WHAT TO PRODUCE ▸ Repeat all of the material below, swapping each occurrence of "Viewport" for "Window" and leaving everything else unchanged.

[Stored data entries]
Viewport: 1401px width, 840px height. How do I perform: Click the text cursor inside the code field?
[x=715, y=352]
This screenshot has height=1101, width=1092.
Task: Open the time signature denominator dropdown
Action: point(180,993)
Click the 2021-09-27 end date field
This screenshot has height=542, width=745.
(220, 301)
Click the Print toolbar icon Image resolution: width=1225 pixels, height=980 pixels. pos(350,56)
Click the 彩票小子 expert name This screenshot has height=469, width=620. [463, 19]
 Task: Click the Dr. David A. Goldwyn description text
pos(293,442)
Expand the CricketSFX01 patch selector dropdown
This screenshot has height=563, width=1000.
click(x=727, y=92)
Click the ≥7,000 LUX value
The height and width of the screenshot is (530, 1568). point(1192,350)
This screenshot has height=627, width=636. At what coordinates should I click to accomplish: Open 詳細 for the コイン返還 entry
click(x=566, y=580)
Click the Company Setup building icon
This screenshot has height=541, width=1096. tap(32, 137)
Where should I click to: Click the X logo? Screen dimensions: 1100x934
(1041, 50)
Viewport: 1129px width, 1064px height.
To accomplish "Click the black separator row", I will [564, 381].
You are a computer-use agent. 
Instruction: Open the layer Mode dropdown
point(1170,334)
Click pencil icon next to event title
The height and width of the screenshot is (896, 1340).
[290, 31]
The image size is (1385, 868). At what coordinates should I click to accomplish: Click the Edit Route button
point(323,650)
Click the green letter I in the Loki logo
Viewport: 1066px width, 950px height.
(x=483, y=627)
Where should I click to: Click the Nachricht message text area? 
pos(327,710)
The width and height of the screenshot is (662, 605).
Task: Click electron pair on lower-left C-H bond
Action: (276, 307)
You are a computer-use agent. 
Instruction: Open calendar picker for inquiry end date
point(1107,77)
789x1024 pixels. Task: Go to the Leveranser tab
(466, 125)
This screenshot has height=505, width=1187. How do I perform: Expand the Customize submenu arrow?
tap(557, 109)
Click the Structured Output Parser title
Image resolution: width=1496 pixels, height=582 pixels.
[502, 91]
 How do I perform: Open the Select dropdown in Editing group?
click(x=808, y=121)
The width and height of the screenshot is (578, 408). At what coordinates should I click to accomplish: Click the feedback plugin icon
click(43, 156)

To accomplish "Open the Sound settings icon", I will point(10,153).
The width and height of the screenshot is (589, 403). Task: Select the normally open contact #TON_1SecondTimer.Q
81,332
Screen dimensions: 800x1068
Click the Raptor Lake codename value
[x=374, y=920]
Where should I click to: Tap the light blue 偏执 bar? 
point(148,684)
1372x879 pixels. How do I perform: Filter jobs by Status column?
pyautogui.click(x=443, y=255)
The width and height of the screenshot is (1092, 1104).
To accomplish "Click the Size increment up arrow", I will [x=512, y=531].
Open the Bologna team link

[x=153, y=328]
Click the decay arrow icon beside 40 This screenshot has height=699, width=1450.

TASK RESPONSE ▸
Window: 1401px width, 840px height. How do I perform: Click the text cursor inside the code field?
[x=715, y=352]
This screenshot has height=1101, width=1092.
Task: Open the time signature denominator dropdown
Action: point(180,993)
Click the 2021-09-27 end date field
This screenshot has height=542, width=745.
(220, 301)
Click the Print toolbar icon Image resolution: width=1225 pixels, height=980 pixels. pos(350,56)
Click the 彩票小子 expert name This screenshot has height=469, width=620. [463, 19]
 Task: Click the Dr. David A. Goldwyn description text
pos(293,442)
Expand the CricketSFX01 patch selector dropdown
This screenshot has height=563, width=1000.
click(x=727, y=92)
Click the ≥7,000 LUX value
The height and width of the screenshot is (530, 1568). point(1192,350)
This screenshot has height=627, width=636. At what coordinates should I click to accomplish: Open 詳細 for the コイン返還 entry
click(x=566, y=580)
Click the Company Setup building icon
This screenshot has height=541, width=1096. tap(32, 137)
Where should I click to: Click the X logo? Screen dimensions: 1100x934
(1041, 50)
Window: 1129px width, 1064px height.
To accomplish "Click the black separator row", I will [564, 381].
You are a computer-use agent. 
Instruction: Open the layer Mode dropdown
point(1170,334)
Click pencil icon next to event title
The height and width of the screenshot is (896, 1340).
[290, 31]
The image size is (1385, 868). At what coordinates should I click to accomplish: Click the Edit Route button
point(323,650)
Click the green letter I in the Loki logo
Window: 1066px width, 950px height.
(x=483, y=627)
Where should I click to: Click the Nachricht message text area? 
pos(327,710)
The width and height of the screenshot is (662, 605).
Task: Click electron pair on lower-left C-H bond
Action: (276, 307)
You are a computer-use agent. 
Instruction: Open calendar picker for inquiry end date
point(1107,77)
789x1024 pixels. Task: Go to the Leveranser tab
(466, 125)
This screenshot has height=505, width=1187. How do I perform: Expand the Customize submenu arrow?
tap(557, 109)
Click the Structured Output Parser title
Image resolution: width=1496 pixels, height=582 pixels.
[502, 91]
 How do I perform: Open the Select dropdown in Editing group?
click(x=808, y=121)
The width and height of the screenshot is (578, 408). At what coordinates should I click to accomplish: Click the feedback plugin icon
click(43, 156)

To accomplish "Open the Sound settings icon", I will point(10,153).
The width and height of the screenshot is (589, 403). Task: Select the normally open contact #TON_1SecondTimer.Q
81,332
Screen dimensions: 800x1068
Click the Raptor Lake codename value
[x=374, y=920]
Where should I click to: Tap the light blue 偏执 bar? 
point(148,684)
1372x879 pixels. How do I perform: Filter jobs by Status column?
pyautogui.click(x=443, y=255)
The width and height of the screenshot is (1092, 1104).
To accomplish "Click the Size increment up arrow", I will [x=512, y=531].
Open the Bologna team link

[x=153, y=328]
Click the decay arrow icon beside 40 This screenshot has height=699, width=1450.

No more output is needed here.